Abandonadas as estratégias de transformação global da sociedade [9] que SEMPRE fizeram parte da luta dos anarquistas na história, o que sobra de anarquismo em “yomango” [10] ou em outras táticas semelhantes? A pergunta é: houve em algum momento, uma relação mais profunda
entre as duas coisas? Ou apenas uma tolerância irrestrita e
irresponsável de largos setores do anarquismo, a quaisquer práticas que
se pretendem libertárias?
Esta atitude moral, restrita ao seu próprio e limitado universo, normalmente vem acompanhada do sectarismo. O sectarismo é a “incapacidade de tolerar posições teóricas ou práticas diferentes das suas” [11] . Caracteriza-se “pela ignorância, tanto das idéias alheias, como de suas próprias” [12] . O sectário é “incapaz
de reconhecer os méritos alheios e carece de [...] critério para
discernir, [...] com o que está de acordo ou do que diverge: sua
atitude é de aceitação ou rechaço absolutos” [13]
. O que deriva daí, já é conhecido de maneira mais ou menos pública no
movimento anarquista (mas infelizmente pouco criticado), a “visão
de mundo do sectário é tão rígida, tão inflexível, tão fanática, tão
amarga [...] e pouco atrativa que acaba mais por espantar o povo do que
atraí-lo [...] [14] ”. Quantos exemplos podem ser
citados; por que os casos infelizmente são numerosos. Recordo-me apenas
de um habitual e mais recorrente, que é a inflexibilidade de uma
postura “anarquista” francamente agressiva (dentro de uma assembléia) à
religiosidade popular, que nitidamente ofendera parte dos presentes
(por coincidência os setores não-anarquistas).

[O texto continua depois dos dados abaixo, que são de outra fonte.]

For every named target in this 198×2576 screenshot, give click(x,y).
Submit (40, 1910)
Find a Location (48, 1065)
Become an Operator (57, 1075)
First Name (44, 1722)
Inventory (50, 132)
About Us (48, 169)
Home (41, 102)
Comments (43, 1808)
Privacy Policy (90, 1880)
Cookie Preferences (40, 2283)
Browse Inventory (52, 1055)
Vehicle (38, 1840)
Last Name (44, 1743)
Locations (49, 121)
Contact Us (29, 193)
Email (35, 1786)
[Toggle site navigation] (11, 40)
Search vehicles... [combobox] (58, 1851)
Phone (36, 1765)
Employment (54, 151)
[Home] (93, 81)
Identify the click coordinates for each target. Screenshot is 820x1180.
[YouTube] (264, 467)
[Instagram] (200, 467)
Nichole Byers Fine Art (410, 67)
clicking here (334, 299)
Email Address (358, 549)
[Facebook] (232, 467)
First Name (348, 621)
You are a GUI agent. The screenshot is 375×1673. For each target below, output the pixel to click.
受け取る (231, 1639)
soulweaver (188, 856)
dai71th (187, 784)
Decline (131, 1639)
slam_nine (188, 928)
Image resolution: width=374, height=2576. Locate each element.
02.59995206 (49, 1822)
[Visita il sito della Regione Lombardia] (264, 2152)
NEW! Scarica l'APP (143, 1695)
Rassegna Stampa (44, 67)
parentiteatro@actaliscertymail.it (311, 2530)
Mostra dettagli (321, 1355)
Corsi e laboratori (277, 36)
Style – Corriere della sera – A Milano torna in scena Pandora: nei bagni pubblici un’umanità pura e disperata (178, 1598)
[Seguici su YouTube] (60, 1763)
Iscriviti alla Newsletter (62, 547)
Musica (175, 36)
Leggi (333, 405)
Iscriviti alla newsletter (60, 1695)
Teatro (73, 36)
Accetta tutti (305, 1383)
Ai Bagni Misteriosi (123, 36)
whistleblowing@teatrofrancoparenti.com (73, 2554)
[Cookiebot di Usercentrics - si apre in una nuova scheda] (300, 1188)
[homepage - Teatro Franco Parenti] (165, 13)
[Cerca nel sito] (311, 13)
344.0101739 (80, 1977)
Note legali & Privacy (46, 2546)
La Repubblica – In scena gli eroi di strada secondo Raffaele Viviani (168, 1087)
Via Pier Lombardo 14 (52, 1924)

Quando as pessoas “comuns” não correspondem às atitudes morais do fanático, o moralismo é curiosamente invertido. O moralista passa a ser não o sectário
que tentou impor seus valores ao coletivo, mas o culpado passa a ser
nosso povo, que não se despiu de sua “estreiteza”, em detrimento da
catequese e dos “preciosos” valores libertários do sectário. Uma
atitude claramente de vanguarda como esta, mesmo que
esteja supostamente baseada em “grandes” ideais de liberdade, ou se
proponha antiautoritária, é seguida dum comportamento acusatório mais
amplo. A censura, a repressão ao “indivíduo”, a opressão da
individualidade pela maioria são demagogicamente acionados num nítido
projeto de vitimização.
Se o sectarismo não atrai o povo,
convence largos setores da juventude, que pode o carregar nos ombros
como um verdadeiro atestado de “pureza” de princípios, mesmo sob o custo de reduzir consideravelmente o espectro de sua atividade política. Tal como o mito de Orígenes [15]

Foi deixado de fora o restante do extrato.